Dopo l’aurora di Anassimandro, la fondazione di Eraclìto e Parmenide, la filosofia si è sperduta dietro sirene che, in duemila e cinquecento anni, l’hanno fatta “pensare” solo al convivio di pochissimi, mentre il senso comune non ha mai compreso pensieri siffatti.
Tutti riconoscono che esporre il pensiero di Parmenide è cosa ardua. Per quanto ci riguarda, non solo è “cosa” complessa, ma non sempre esposta nella giusta prospettiva. La filosofia di Parmenide è stata spiegata in irriducibile antagonismo a quella di Eraclìto, mentre è vero il contrario: Eraclìto fu il suo punto di partenza, per un discorso originalissimo che dà fondamento tanto all’ontologia, intesa come scienza dell’Essere che alla “Meta-fisica” come la scienza del Logos.
Disgraziatamente per lui che si batté strenuamente contro il pensiero negativo, Parmenide è stato utilizzato, in maniera duratura, quale fondatore del Nichilismo. La responsabilità di questa nefasta evenienza è però di quanti continuano ad interpretarlo, senza capirlo, con una sterile ed inutile contrapposizione di essere e non essere.
Il nucleo da cui bisogna partire è compreso in poche righe, che rappresentano da sole un incommensurabile patrimonio. Per Parmenide non è lecito porre il problema: esiste la Verità o molteplici Verità? Infatti per lui la verità è sempre verità di qualcosa o più precisamente è sempre verità di qualcosa che mi si pone hic et nunc: la verità semplicemente “è”. Questo “è” è l’Essere, che non è mai l’Essere extramondano, ma è questo oggetto qui, questo fatto qui, nel preciso momento in cui lo individuo. L’Essere è “presente”, non è mai passato o futuro.
Non si può sfuggire a questo “procedere” senza cadere nel “paradosso” di scindere ancora una volta Essere e Pensiero, mentre per Parmenide “lo stesso è pensare ed essere” (fr. 3), e il pensare è un “pensare a” così come l’essere è “essere per”. Sono gli uomini “dalla doppia testa” che presuppongono un puro pensare o un essere indipendente dal pensiero.

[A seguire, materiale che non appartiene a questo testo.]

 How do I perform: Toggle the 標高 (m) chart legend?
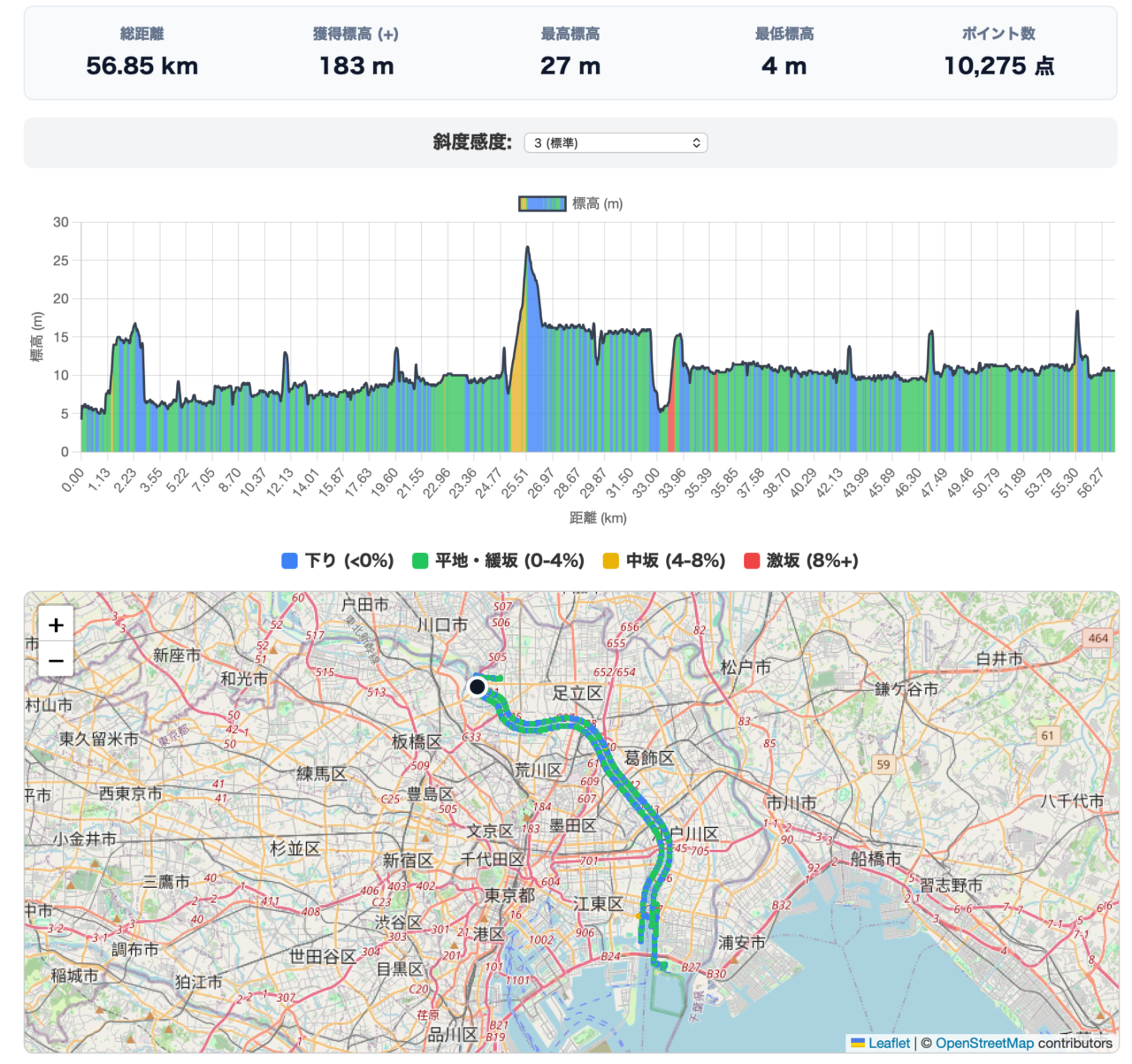[x=570, y=203]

Dunque, questa finitezza dell’Essere è per Parmenide “la rotondità” del Vero, il suo presentarsi “fuori dal tempo”, “indistruttibile”, “immobile” e tutto quanto s’addice a “quanto viene pensato qui e ora”.
Chi potrebbe modificare o pensare diversamente “questo fatto qui”? Infatti di esso non è possibile “dire e non dire”, dire “che è e che non è” questo fatto qui.

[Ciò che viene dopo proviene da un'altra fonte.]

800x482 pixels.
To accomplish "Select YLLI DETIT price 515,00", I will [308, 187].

Quest’ultimo pensare fallace (doxa) s’arresta davanti “alla porta” della “casa dell’Essere”, in cui “sempiterna” abita la Dea o l’alètheia (la Verità).
Consegue che non è più proponibile una “trascendenza”, né che l’ente si nasconda dietro/dentro l’Essere o che L’Essere annichili l’ente. Io sono qui, ora, ogni volta, finché c’è “qui e ora”.